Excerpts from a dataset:
━━━

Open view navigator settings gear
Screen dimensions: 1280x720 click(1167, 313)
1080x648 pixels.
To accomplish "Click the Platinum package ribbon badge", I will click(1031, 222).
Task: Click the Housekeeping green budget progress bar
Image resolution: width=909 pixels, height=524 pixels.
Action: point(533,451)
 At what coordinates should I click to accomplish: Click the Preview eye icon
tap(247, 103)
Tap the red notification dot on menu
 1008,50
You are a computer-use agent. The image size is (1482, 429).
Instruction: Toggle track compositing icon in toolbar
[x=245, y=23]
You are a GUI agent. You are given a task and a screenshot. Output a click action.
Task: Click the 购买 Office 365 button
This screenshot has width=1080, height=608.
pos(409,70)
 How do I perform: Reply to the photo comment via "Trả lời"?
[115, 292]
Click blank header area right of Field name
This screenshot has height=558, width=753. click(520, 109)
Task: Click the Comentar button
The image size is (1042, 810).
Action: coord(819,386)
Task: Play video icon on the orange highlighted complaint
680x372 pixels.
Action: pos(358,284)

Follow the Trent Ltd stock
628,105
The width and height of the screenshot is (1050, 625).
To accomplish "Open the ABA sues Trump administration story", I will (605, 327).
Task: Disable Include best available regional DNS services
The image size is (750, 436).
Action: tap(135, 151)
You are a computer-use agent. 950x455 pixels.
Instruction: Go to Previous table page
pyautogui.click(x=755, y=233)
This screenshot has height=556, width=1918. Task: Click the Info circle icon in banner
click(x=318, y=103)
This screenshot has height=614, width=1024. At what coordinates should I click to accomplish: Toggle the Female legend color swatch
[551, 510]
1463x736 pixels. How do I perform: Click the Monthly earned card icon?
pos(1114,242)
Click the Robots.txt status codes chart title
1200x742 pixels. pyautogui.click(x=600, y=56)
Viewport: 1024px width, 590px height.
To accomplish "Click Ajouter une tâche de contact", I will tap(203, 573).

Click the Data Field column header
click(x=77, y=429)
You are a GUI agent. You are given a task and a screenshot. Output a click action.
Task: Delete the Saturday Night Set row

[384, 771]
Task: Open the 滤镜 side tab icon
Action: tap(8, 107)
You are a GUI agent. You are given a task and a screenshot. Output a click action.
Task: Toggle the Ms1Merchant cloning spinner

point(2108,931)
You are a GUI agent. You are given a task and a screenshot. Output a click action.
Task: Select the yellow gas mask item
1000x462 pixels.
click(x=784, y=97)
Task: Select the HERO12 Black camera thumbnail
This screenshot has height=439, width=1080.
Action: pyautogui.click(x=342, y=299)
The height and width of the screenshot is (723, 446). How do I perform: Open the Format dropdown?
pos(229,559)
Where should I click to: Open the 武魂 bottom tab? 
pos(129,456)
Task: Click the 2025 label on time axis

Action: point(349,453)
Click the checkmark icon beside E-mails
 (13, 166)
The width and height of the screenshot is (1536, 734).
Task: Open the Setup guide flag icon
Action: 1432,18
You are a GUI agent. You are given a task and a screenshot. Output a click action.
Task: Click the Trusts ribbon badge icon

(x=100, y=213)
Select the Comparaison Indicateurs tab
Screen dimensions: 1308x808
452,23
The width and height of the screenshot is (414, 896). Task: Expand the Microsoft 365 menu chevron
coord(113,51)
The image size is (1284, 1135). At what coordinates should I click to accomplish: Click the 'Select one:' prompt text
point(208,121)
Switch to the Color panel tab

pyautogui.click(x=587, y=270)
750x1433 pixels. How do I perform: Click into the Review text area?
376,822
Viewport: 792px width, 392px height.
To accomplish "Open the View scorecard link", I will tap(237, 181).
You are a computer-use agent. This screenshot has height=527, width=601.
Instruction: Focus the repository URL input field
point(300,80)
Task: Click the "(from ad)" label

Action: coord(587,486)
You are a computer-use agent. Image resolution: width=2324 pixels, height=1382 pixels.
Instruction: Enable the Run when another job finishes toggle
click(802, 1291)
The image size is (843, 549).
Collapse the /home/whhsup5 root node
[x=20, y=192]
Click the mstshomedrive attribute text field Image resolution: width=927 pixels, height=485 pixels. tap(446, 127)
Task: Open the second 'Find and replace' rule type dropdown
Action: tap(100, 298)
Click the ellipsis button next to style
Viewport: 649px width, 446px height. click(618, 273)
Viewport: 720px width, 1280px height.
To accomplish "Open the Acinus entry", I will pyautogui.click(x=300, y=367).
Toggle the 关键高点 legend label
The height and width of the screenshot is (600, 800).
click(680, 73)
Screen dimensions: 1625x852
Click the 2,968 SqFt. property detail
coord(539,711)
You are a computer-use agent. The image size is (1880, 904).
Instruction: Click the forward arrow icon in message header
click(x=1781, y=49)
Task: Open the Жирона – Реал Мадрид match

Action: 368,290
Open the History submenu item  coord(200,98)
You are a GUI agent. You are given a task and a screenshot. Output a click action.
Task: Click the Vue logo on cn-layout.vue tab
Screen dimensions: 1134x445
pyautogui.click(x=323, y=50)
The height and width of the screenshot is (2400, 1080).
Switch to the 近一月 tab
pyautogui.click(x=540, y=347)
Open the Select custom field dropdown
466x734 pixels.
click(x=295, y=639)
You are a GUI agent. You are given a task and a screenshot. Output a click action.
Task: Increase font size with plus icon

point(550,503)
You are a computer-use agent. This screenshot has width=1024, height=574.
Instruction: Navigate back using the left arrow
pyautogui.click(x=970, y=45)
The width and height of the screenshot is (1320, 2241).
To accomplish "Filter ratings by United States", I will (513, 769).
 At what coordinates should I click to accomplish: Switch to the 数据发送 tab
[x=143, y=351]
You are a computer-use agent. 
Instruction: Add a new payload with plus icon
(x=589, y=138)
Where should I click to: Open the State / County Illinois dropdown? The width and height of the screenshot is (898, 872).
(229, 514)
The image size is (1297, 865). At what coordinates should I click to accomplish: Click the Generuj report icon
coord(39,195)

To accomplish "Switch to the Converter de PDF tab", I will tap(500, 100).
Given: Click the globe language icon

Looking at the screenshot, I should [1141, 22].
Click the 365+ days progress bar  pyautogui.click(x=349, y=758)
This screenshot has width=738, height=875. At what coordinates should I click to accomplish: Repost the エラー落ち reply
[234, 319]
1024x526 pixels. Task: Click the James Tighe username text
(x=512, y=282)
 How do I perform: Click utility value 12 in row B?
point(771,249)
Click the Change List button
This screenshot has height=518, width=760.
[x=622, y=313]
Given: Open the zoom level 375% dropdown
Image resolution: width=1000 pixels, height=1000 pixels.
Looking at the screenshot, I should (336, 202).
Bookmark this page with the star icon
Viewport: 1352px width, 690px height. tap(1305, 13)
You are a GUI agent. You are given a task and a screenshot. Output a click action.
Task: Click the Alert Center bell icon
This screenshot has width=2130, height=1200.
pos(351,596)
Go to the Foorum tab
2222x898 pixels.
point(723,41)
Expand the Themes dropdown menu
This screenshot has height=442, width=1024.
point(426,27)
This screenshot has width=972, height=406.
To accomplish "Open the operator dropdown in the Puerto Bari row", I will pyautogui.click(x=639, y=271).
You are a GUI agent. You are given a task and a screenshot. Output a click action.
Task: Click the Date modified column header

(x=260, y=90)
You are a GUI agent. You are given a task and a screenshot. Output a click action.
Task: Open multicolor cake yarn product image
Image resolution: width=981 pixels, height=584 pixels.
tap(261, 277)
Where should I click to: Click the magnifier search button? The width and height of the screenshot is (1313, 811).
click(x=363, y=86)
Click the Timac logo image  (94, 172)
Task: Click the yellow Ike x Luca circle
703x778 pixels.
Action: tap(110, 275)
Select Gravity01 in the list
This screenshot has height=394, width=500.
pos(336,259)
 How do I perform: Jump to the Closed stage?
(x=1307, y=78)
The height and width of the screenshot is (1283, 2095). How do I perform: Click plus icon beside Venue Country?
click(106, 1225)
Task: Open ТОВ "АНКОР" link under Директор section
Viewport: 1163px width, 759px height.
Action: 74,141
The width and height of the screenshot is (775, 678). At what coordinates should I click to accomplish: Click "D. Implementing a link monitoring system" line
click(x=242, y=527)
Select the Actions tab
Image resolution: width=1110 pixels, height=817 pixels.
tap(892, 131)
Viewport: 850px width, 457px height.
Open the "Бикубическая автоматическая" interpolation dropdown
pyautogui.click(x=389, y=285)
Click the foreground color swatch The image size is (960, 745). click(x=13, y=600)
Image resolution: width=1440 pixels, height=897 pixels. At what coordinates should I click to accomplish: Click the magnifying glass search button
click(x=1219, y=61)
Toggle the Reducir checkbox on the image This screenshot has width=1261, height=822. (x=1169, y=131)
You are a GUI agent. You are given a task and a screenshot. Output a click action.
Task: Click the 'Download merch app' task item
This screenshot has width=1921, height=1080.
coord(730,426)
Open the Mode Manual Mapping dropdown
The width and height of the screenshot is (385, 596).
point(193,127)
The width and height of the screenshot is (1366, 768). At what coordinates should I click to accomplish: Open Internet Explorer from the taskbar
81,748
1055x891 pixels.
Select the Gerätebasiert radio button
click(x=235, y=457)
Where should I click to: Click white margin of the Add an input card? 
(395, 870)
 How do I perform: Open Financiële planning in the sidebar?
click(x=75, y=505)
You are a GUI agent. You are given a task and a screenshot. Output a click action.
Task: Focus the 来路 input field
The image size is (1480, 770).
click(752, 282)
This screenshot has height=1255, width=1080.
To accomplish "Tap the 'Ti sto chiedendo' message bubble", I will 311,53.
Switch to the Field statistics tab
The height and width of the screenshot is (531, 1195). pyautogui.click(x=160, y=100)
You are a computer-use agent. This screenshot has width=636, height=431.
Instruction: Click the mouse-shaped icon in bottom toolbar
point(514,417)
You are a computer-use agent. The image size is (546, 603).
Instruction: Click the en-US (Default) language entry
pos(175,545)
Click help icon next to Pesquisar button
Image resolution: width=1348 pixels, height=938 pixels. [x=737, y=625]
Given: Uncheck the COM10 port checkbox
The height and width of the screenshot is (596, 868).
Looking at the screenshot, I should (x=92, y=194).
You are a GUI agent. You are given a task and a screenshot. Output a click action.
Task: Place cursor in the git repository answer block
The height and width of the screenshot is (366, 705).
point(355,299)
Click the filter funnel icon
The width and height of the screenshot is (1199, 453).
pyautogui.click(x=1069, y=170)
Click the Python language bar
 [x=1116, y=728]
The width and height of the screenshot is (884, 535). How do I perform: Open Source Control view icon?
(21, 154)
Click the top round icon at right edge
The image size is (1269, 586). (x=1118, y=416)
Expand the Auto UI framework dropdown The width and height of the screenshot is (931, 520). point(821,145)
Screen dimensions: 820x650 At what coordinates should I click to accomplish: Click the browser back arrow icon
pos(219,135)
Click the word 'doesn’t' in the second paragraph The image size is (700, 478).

━━━

YOUR INSTRUCTIONS: Tally, across the records, each line that contains the word "will", and answer with nothing except the count.

ANSWER TO THE PROBLEM: 9